The status of these ongoing clinical trials and preliminary data give us some hints for considering when and how to use these PRMT5 inhibitors. (1) Different PRMT5 inhibitors may be suitable for different cancer cell types. In lung cancer, for example, JNJ-64619178 may serve as a suitable selective PRMT5 inhibitor. Whether all the different inhibitors have specificities for certain cancer types needs further exploration. (2) PRMT5 depletion is known to be embryonic lethal and, thus, lack of selectivity of PRMT5 inhibitors in cancer and other cell types may induce toxicity later in clinical trials, as shown by the preliminary results using GSK3326595. (3) To date, little is known about how PRMT5 inhibitors affect immune cells in the tumor microenvironment and how this will affect the human immune system. This could be a potential source of side effects. (4) Resistance is a serious threat to targeted therapies, as PRMT5 has been shown to regulate proliferation and self-renewal in some types of cancer stem cells. Clinical trial results may help to evaluate the therapeutic benefit for recurrence rates. Since PRMT5 plays crucial roles in both healthy and cancer states, better designs of PRMT5 inhibitors are required to selectively reduce cancer-associated high PRMT5 activities, with minimal side effects. Thus, PRMT5 may be a viable target for therapeutic strategies, provided that clinical trials obtain encouraging (efficacy, tolerability) results.

5 Conclusions and perspectives

PRMT5 methylates histone or non-histone proteins to regulate gene expression, promote cancer cell proliferation and migration, activate or repress signal transduction, regulate cancer cell metabolism, and promote the self-renewal and differentiation abilities of cancer stem cells. PRMT5 inhibitors may add to the efficacy of immunotherapy. However, why PRMT5 overexpression elicits different effects in different tumor types still needs to be resolved. Additional mouse or cell line models exhibiting PRMT5 up- or downregulation need to be studied, and more PRMT5 substrates to be discovered. Since PRMT5 regulation occurs in either the nucleus or the cytoplasm, it is difficult to use PRMT5 expression as a biomarker to predict cancer status before obtaining tumor tissue. Technical tools for drug development are evolving rapidly, and exploratory studies on specific PRMT5 inhibitors are improving. Also, mechanistic studies of the processes underlying the therapeutic potentials of PRMT5 inhibitors will be a promising area of research.
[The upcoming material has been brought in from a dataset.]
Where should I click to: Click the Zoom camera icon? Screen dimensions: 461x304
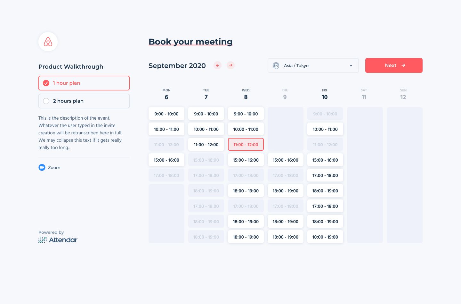[x=42, y=167]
Several PRMT5 inhibitors have shown positive results in mouse models and are currently tested in clinical trials. PRMT5 inhibitors may show promise for cancer treatment either alone, or in combination with other currently used or future therapeutic modalities. Finally, PRMT5 inhibitors may show benefit for people with tumors that do not respond to checkpoint inhibitor therapy. Through their concerted actions on both tumor cells and tumor microenvironmental components, PRMT5 inhibitors may turn out to be highly effective in cancer therapy.